[Pixel coordinate grounding data]
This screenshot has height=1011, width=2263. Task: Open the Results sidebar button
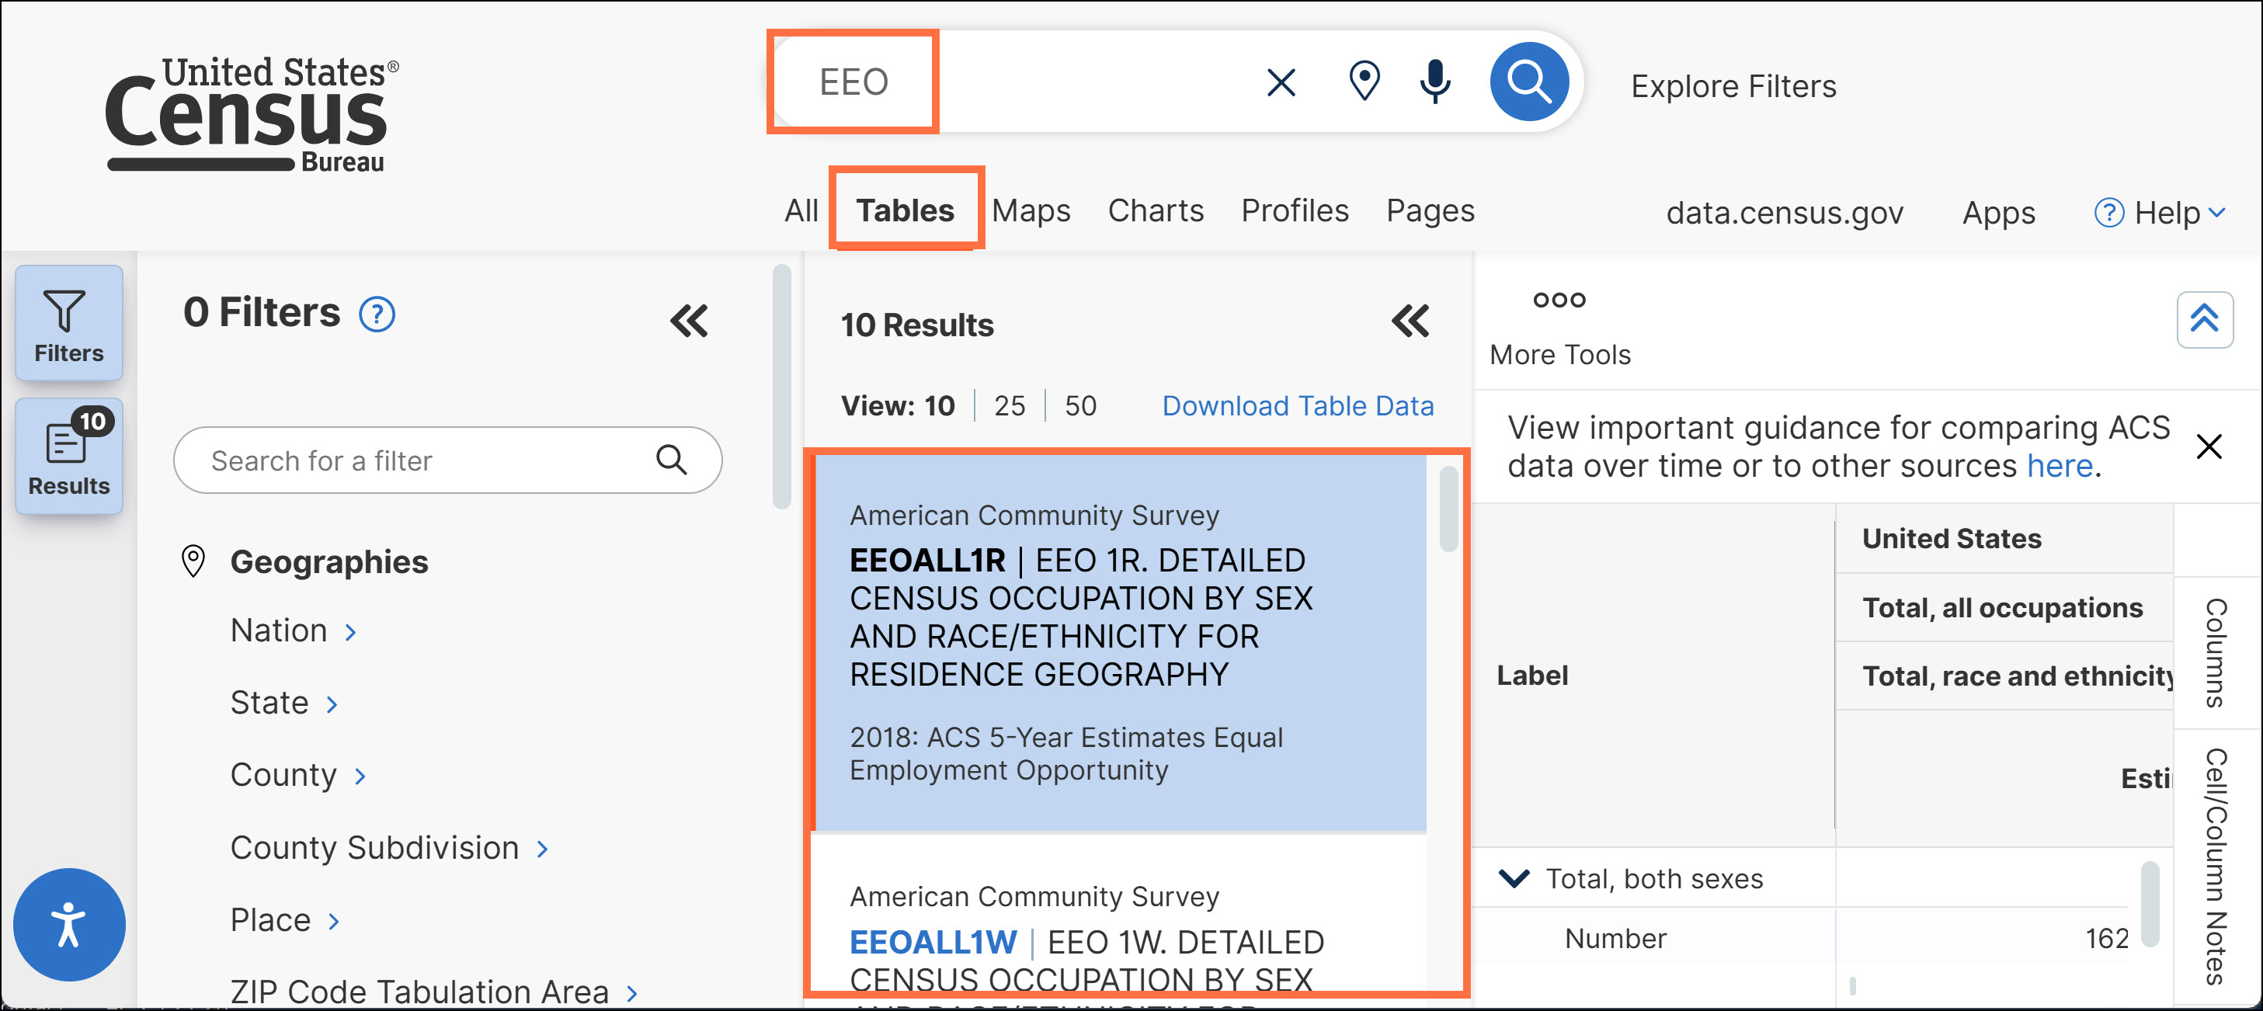69,456
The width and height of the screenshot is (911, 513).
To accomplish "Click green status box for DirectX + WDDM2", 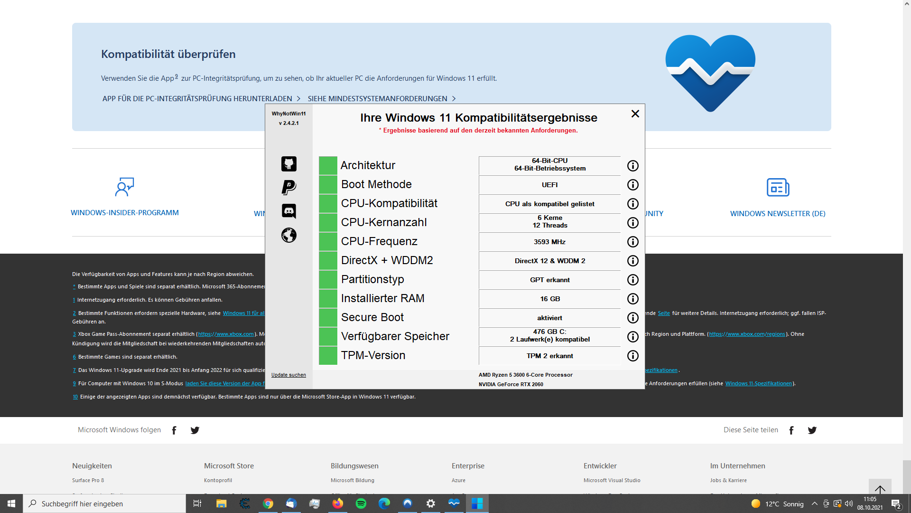I will 328,260.
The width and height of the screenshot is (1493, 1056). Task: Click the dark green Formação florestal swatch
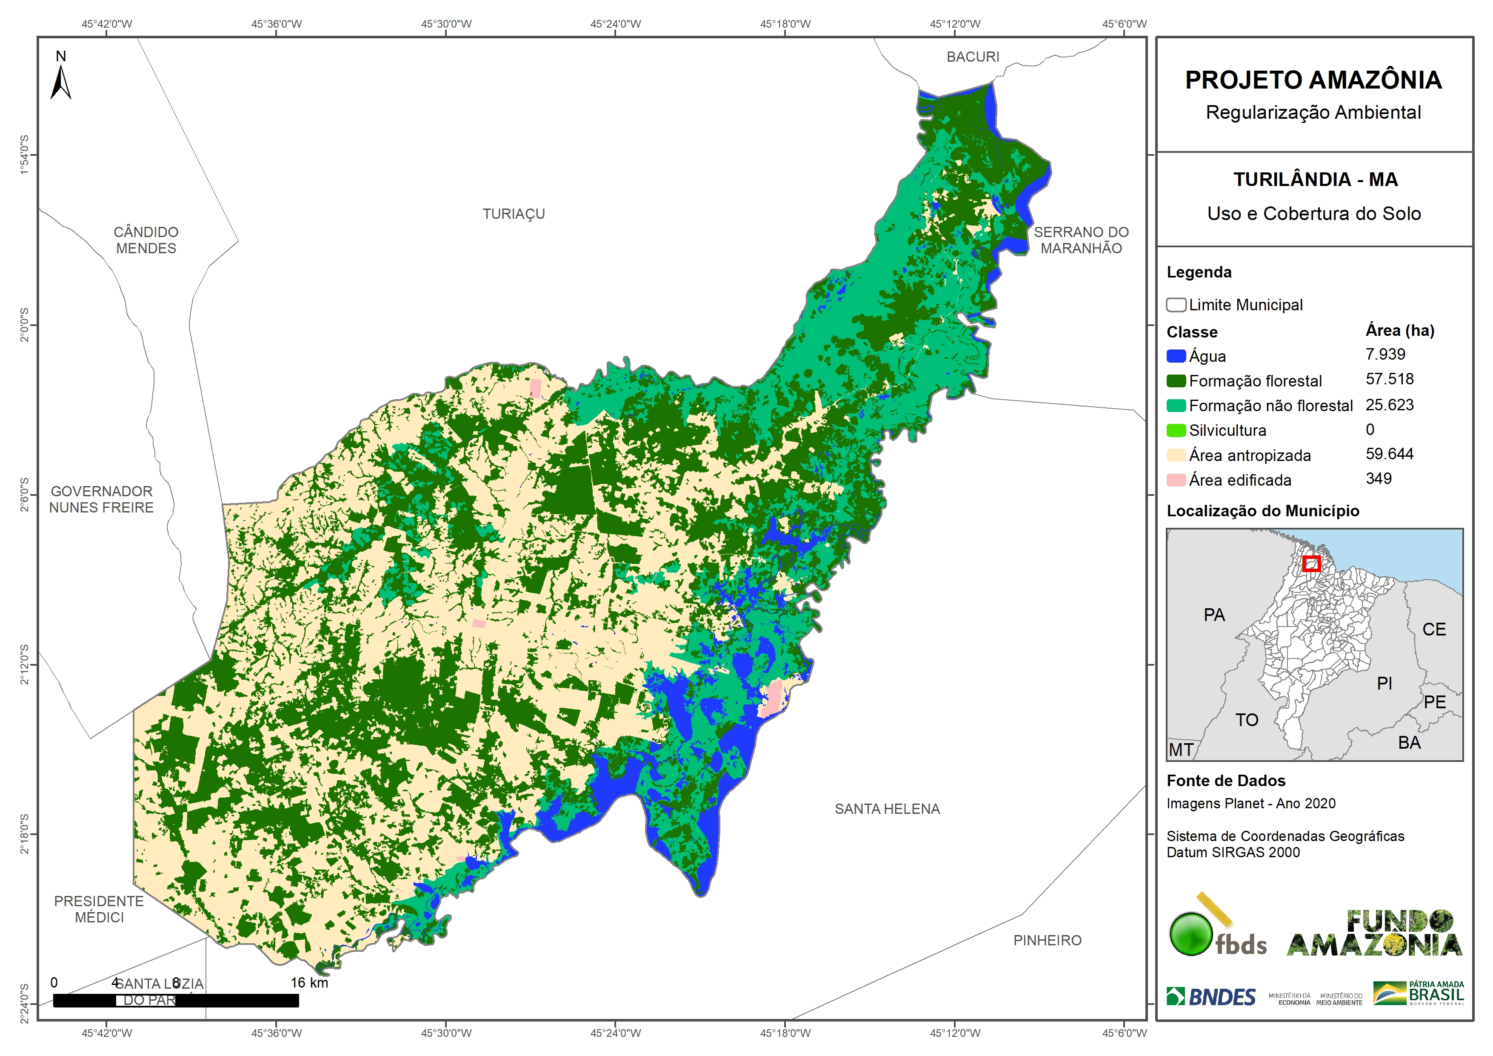(x=1176, y=381)
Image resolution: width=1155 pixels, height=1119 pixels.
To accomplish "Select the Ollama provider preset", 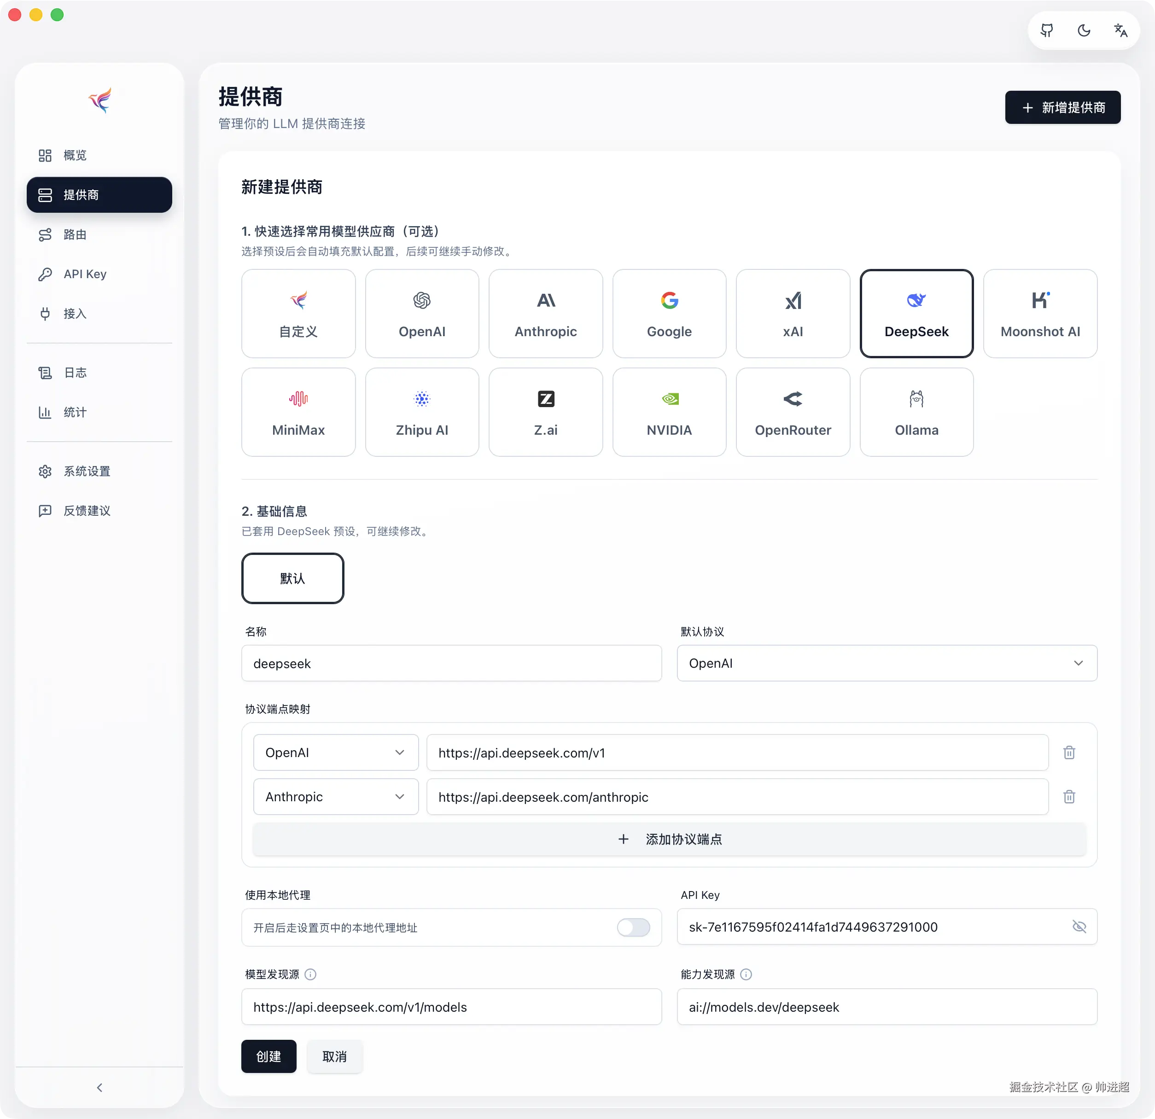I will point(916,412).
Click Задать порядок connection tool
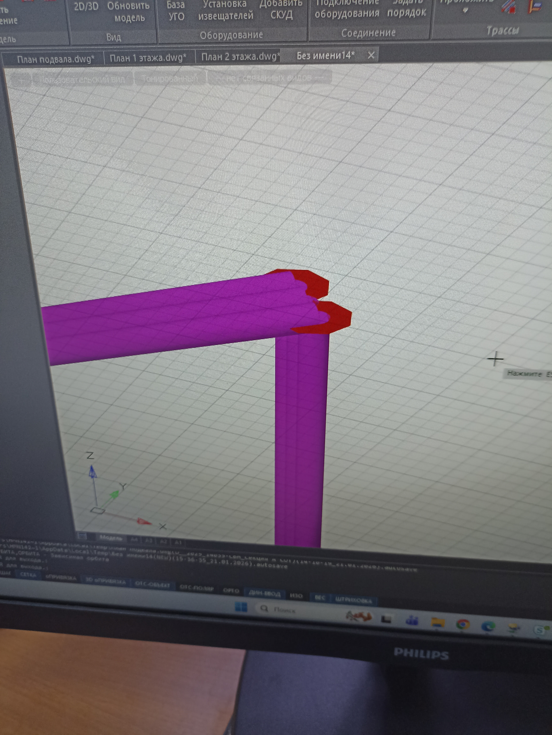The width and height of the screenshot is (552, 735). click(406, 8)
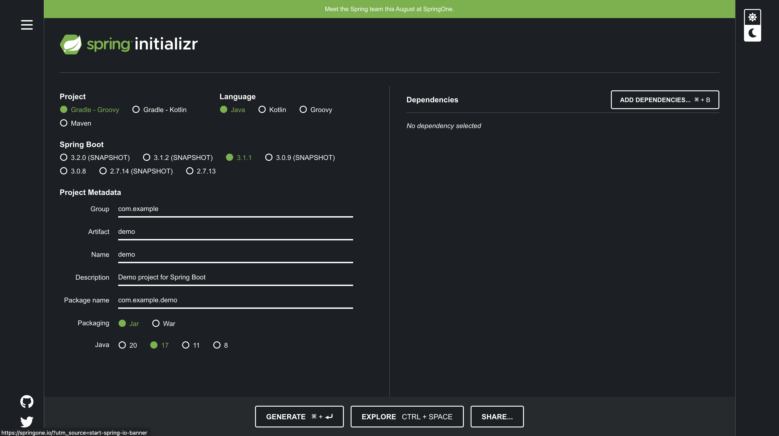The width and height of the screenshot is (779, 436).
Task: Click the Share button
Action: [x=497, y=416]
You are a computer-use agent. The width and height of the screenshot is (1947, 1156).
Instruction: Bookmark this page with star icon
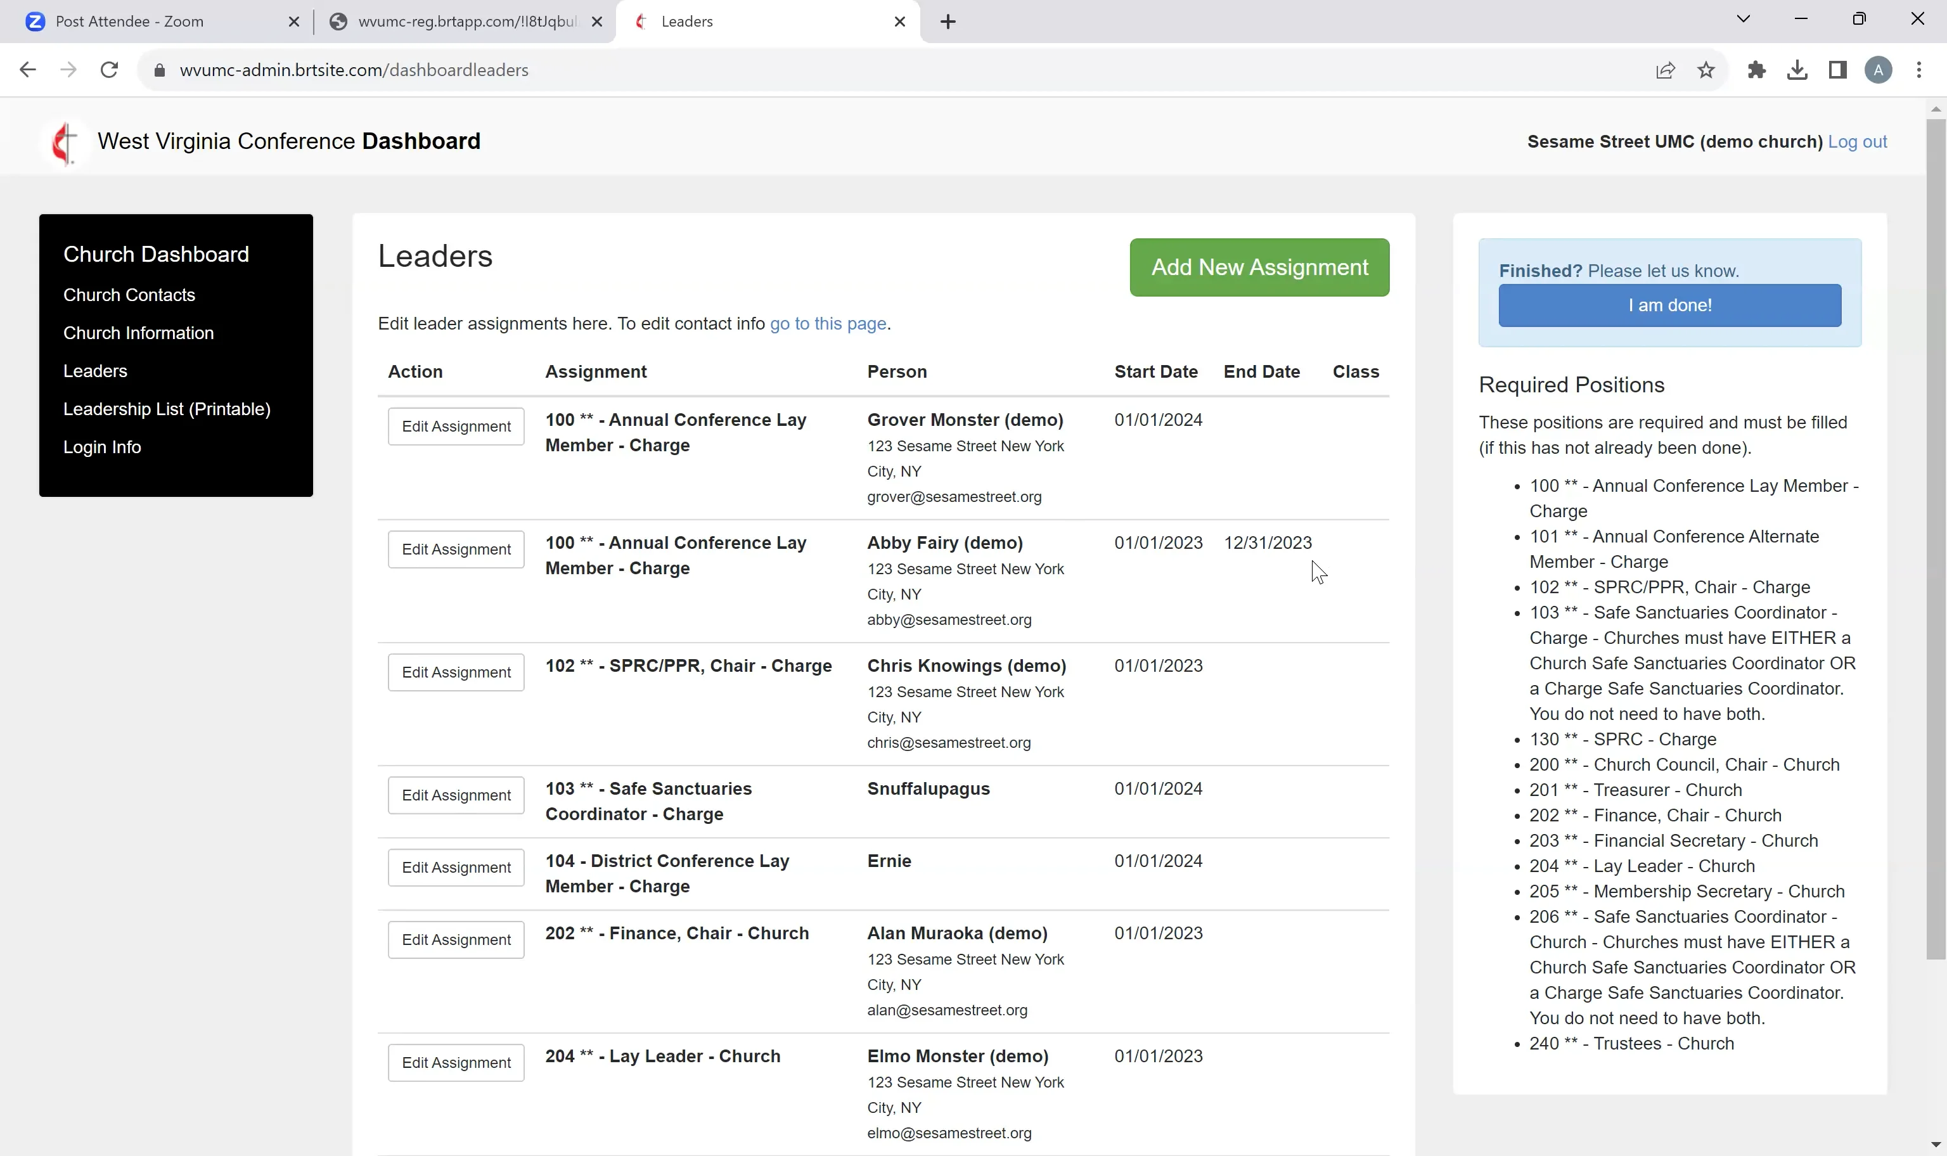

- Activity
Write out the lines beginning at the line with "Click Задать порядок connection tool" and ending at the last line of the entries. Include no pictures.

- Result for this exercise
Click Задать порядок connection tool
The width and height of the screenshot is (552, 735). click(406, 8)
The width and height of the screenshot is (779, 436).
Task: Click the Share button
Action: [x=497, y=416]
You are a computer-use agent. The width and height of the screenshot is (1947, 1156).
Instruction: Bookmark this page with star icon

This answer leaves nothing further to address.